The European Union has signalled an intention to block landings of mackerel from Icelandic boats amid the ongoing quota dispute.

The wrangle over increased quotas has caused anger and concern within the Scottish industry for several months.

Talks had failed to resolve the issue, after Iceland unilaterally increased its quotas following a surge of mackerel in its territory.

It is hoped any block could yet be averted through more talks.

Tomas Heidar, chief negotiator for Iceland on mackerel fisheries, told the BBC Scotland news website it was “imperative” to “reach an agreement on comprehensive management of the mackerel stock in order to ensure sustainable fishery”.

He added: “We emphasise that all the parties carry joint responsibility in this regard.”

The European Commission said in a statement: “The EU and Iceland have a serious disagreement on the management of a fish stock of mutual interest, namely mackerel.

“Traditionally this stock was managed by the EU and Norway but Icelandic fisheries developed very rapidly in 2008 and 2009 in an unrestricted manner.

“The Icelandic government started to put ceilings on these catches in 2009, but at too high levels.”

The statement added: “Iceland expressed its willingness to resume the consultations.

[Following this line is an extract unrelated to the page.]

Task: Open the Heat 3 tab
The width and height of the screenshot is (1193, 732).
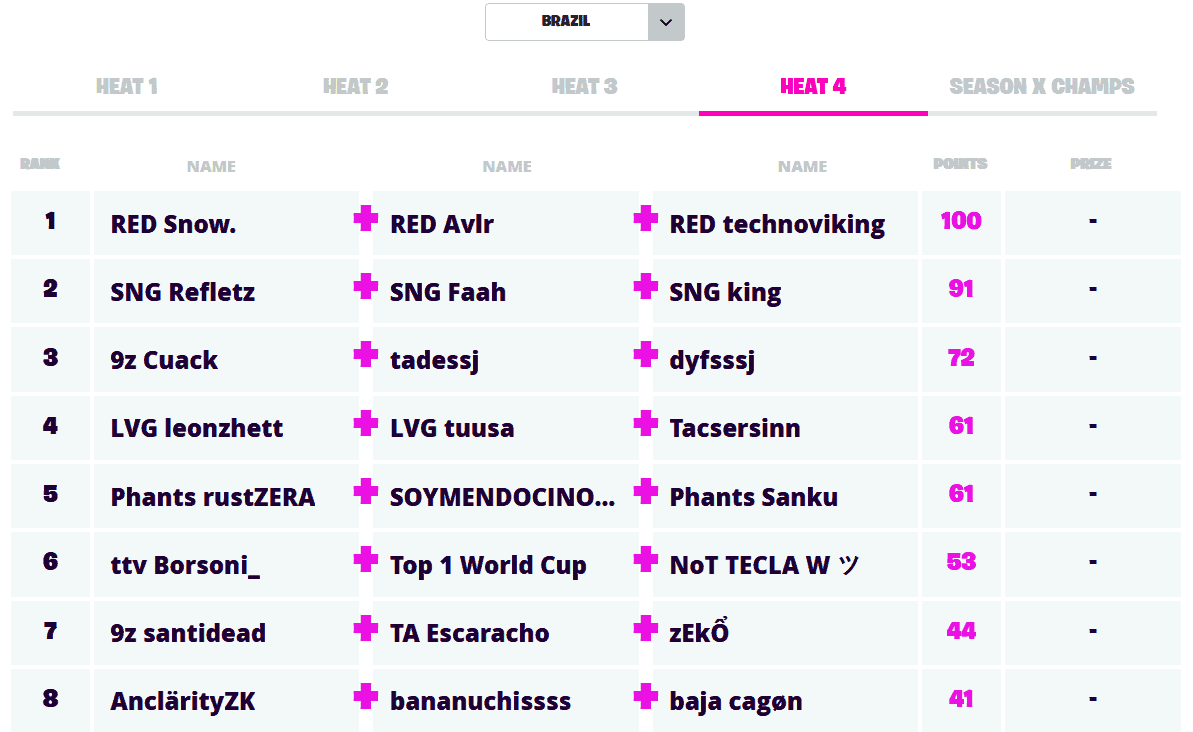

“The EU welcomed the positive signals from Iceland and looked forward to the early resumption for a mutual satisfactory conclusion of the negotiations.”

Fisheries Secretary Richard Lochhead said: “I’m pleased that the European Commission has signalled its intent to take forward swift action against Iceland if required.

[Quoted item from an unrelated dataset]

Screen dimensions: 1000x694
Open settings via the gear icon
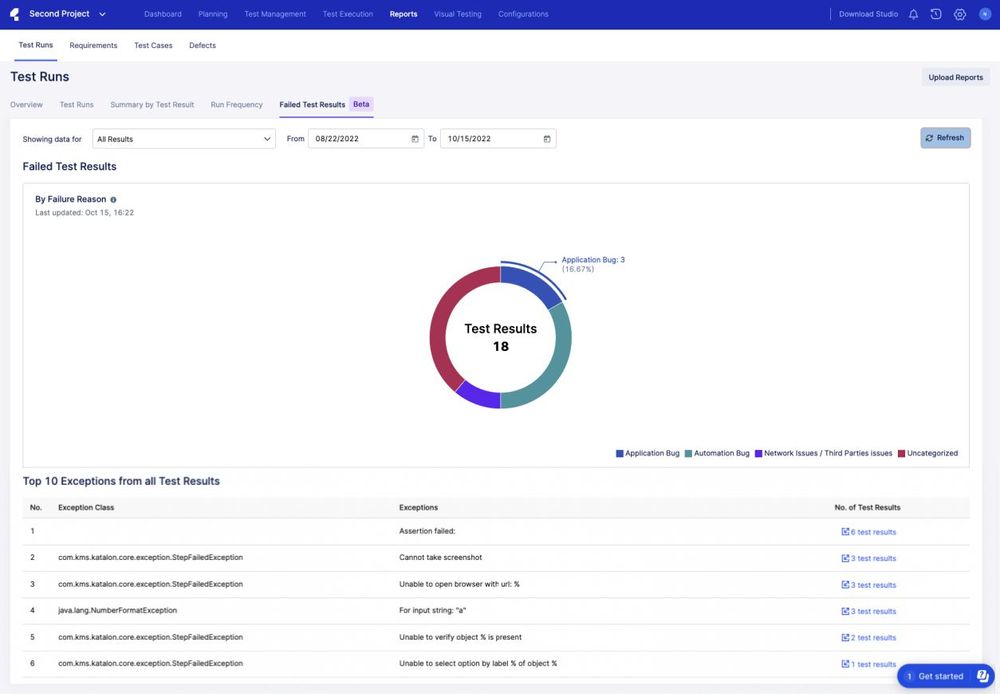[x=957, y=13]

“I welcome Iceland’s indication that they are willing to resume talks and hope that they will come back to the table as a matter of urgency.”

Latest twist

Mackerel is the Scottish fleet’s most valuable stock and fishing leaders had said the row was likely to escalate unless action was taken.

Last month, Iceland announced it was setting a 2011 quota of 146,818 tonnes, up from 130,000 in 2010.

That was the latest twist in the dispute that placed it and the Faroe Islands, which also increased its quota last year, at odds with the European Union and Norway.

The Faroes would not be covered by any ban because it has not yet set quotas for this year.

Iceland’s negotiators have said the country’s fleet would have enough capacity to land its catch in Iceland, therefore sanctions would not make a difference.